▸ **EXERCISE BRIEF**: The result should be every line in the material below containing the string "computer".

▸ **SOURCE MATERIAL**:

* * * * *

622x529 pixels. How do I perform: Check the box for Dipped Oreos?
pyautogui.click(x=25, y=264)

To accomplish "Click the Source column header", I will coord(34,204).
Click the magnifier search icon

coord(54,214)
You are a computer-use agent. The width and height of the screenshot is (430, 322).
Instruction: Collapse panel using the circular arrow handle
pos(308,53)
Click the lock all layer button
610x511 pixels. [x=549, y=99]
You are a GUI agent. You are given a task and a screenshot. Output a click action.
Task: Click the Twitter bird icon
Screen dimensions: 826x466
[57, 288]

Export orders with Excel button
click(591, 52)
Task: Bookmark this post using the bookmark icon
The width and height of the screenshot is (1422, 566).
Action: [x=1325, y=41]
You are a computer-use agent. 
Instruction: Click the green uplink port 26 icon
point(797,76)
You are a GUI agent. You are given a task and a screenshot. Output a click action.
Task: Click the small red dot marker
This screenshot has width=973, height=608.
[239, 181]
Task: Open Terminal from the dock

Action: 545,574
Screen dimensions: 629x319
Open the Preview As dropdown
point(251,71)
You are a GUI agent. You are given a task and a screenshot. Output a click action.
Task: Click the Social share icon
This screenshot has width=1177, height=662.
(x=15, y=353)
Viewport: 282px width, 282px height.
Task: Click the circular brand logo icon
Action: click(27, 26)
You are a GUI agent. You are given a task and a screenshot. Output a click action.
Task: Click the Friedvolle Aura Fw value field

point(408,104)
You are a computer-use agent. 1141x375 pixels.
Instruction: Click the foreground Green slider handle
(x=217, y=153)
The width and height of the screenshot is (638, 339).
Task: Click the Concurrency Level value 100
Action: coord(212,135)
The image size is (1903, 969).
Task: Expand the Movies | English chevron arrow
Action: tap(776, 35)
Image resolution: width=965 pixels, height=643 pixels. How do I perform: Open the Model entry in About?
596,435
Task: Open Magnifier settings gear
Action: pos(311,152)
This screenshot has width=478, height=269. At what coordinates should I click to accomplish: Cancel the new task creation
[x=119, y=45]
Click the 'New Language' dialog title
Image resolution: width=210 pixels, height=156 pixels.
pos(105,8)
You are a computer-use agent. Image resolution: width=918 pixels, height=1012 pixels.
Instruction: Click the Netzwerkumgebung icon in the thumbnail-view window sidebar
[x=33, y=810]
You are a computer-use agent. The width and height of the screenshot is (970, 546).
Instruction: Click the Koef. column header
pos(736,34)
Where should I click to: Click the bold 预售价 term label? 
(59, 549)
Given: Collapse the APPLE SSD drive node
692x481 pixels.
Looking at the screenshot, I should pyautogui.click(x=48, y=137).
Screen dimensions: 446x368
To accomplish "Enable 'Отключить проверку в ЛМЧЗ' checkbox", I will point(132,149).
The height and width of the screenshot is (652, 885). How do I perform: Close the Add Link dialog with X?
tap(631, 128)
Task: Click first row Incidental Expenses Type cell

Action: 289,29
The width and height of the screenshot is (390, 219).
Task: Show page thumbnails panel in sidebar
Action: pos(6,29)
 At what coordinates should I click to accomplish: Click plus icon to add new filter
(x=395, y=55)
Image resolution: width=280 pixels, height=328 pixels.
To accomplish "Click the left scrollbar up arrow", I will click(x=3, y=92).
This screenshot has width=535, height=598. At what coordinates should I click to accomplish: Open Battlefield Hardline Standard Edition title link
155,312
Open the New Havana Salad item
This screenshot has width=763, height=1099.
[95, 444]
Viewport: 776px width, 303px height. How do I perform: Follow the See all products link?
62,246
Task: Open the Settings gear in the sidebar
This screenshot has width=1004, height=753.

* * * * *

▸ **RESPONSE TO THIS TASK**:
You are a computer-use agent. The width and height of the screenshot is (430, 322).
You are a computer-use agent. 
You are a computer-use agent. 1141x375 pixels.
You are a computer-use agent. Image resolution: width=918 pixels, height=1012 pixels.
You are a computer-use agent. The width and height of the screenshot is (970, 546).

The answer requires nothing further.